The group, which is behind many supermarkets’ own-brand cleaning products, posted underlying pre-tax profits of £19.9 million for the year to June 30, down from £24.2 million the previous year.
It said it has seen an “exceptionally fast escalation in input costs” since early spring, with cardboard costs more than 50% higher than they were a year ago and certain solvents more than 300% higher.
McBride expects the peak of the cost pressures in the autumn and is having “urgent” discussions with retailers as it seeks to protect its margins by increasing prices, while it is also cutting costs by £10 million.
The group said: “The severe challenges seen across industries with supply chain shortages have heavily impacted McBride.
“The size of cost increases in materials including plastics, cardboard and surfactants is unprecedented, and is coupled with challenges with freight availability and costs adding further inflationary pressures.”
McBride kept its 2021-22 outlook unchanged after warning last month that profits could tumble by up to 65%.
The Manchester-based firm – which also makes it own label products such as Oven Pride – said in August that, while it had agreed price increases with many customers, these rises will start later than McBride was hoping.
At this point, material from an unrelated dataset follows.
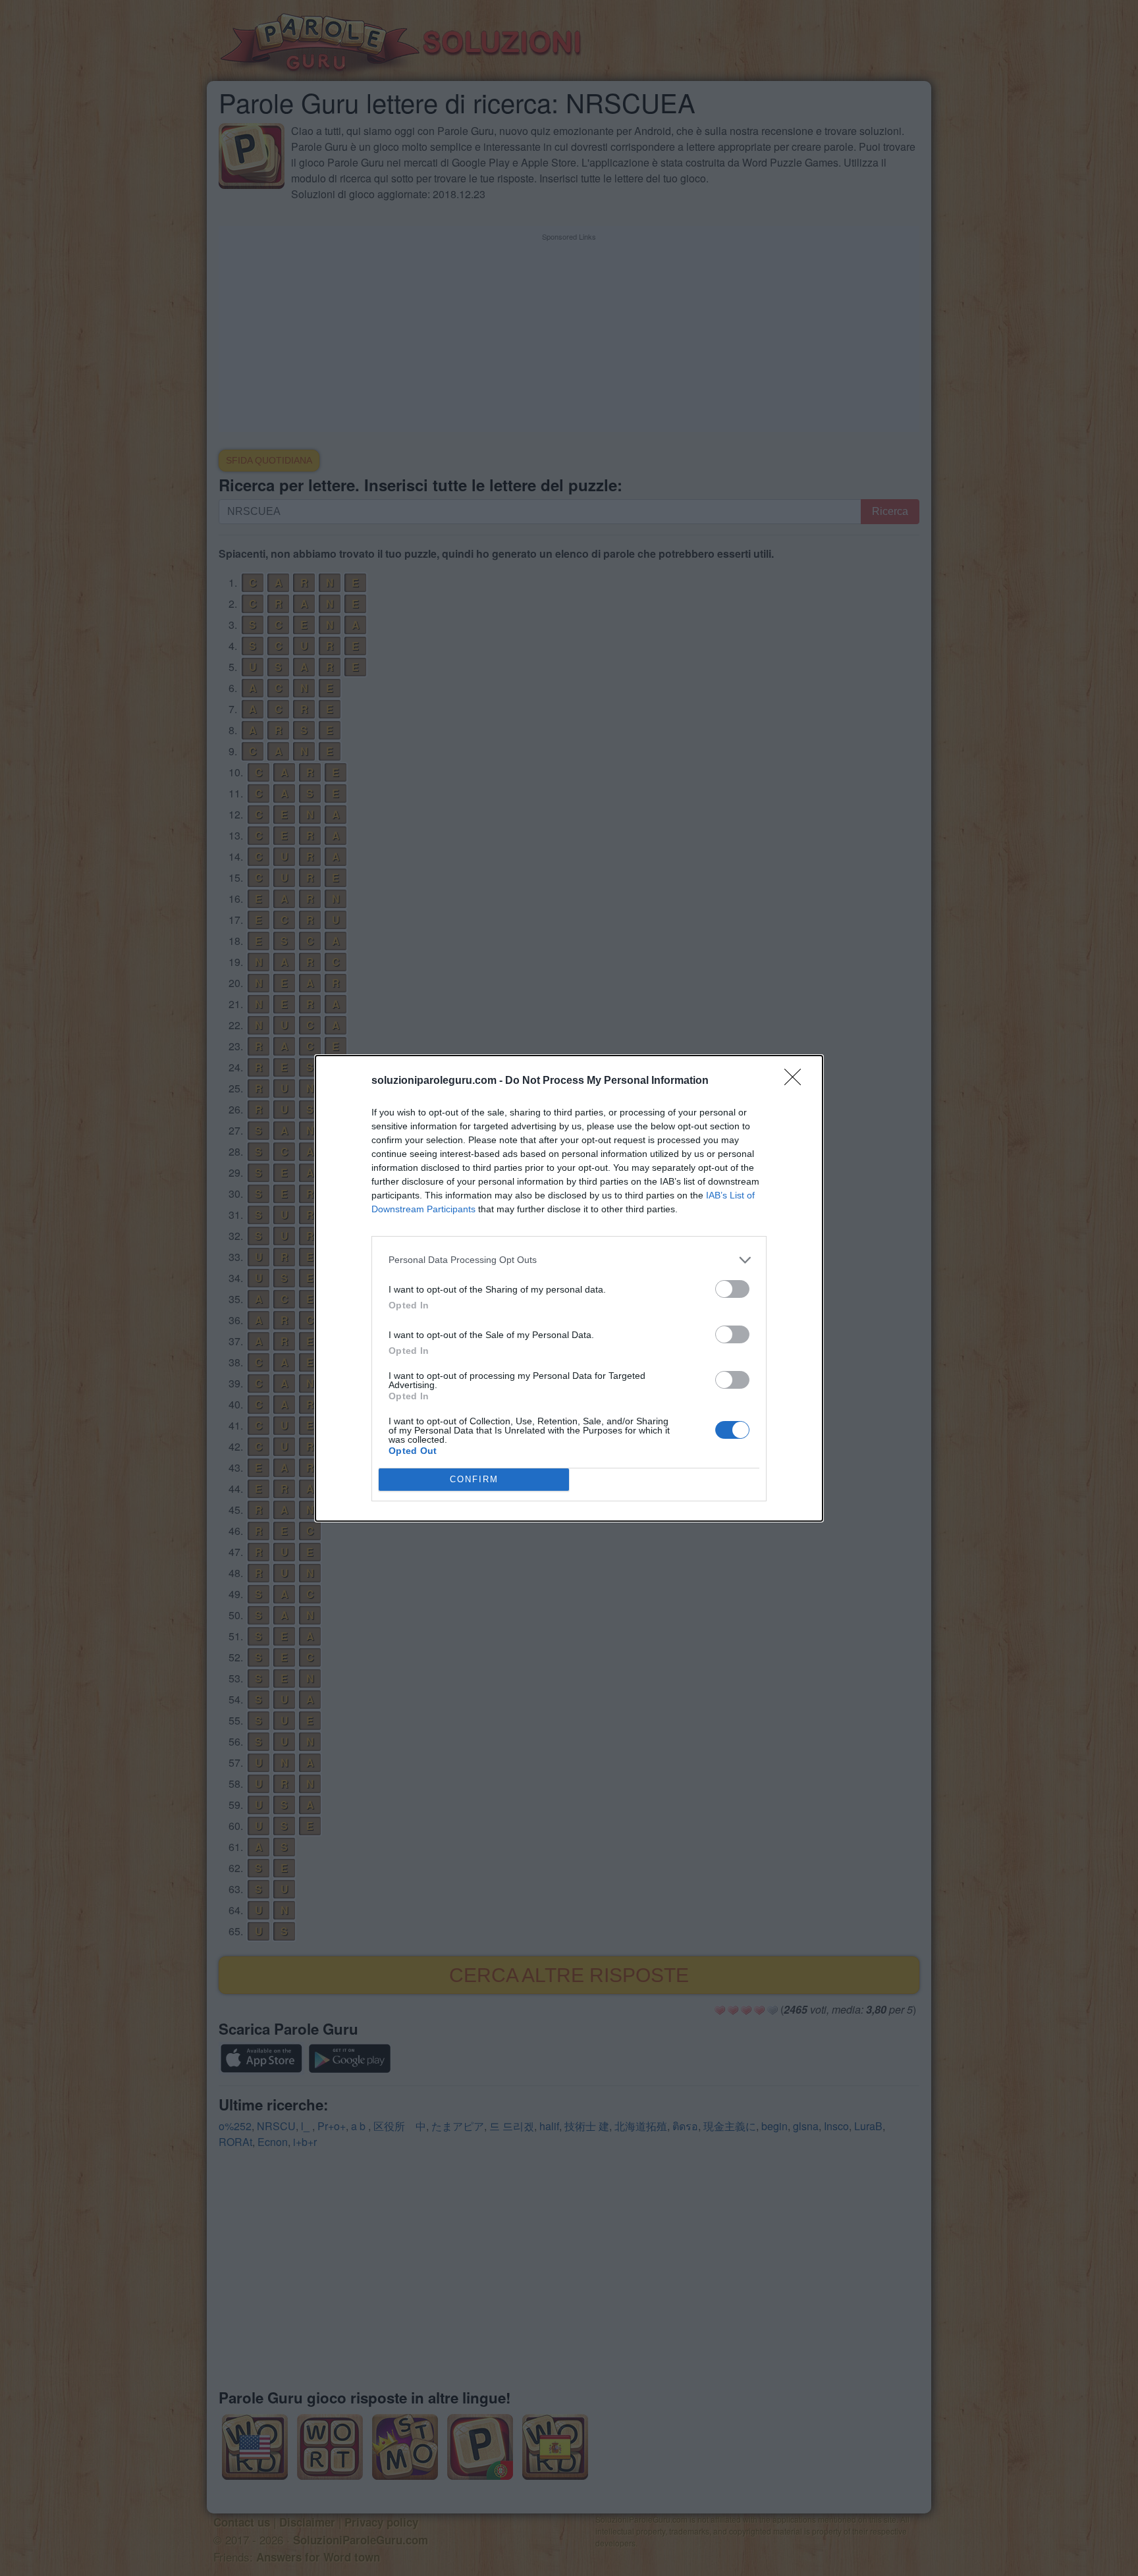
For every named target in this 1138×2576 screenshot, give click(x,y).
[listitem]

It means the company will not be able to pass on the increased costs from its raw materials supply chains for some time.
McBride is one of many companies being forced to deal with a shortage of lorry drivers and pressures in supply chains that are making raw materials more expensive and difficult to get hold of.
Housebuilder Vistry also said on Tuesday that it is seeing costs surge for certain construction materials.
McBride said the past financial year’s performance was further affected in the final six months by a slowdown in demand for cleaning products after booming sales at the start of the pandemic.
Following sales growth of 1.7% in the first half, second-half revenues dropped 9.5% compared with a year earlier.
Cleaning product growth swung from an 11% jump in the first half to an 11% fall in the following six months.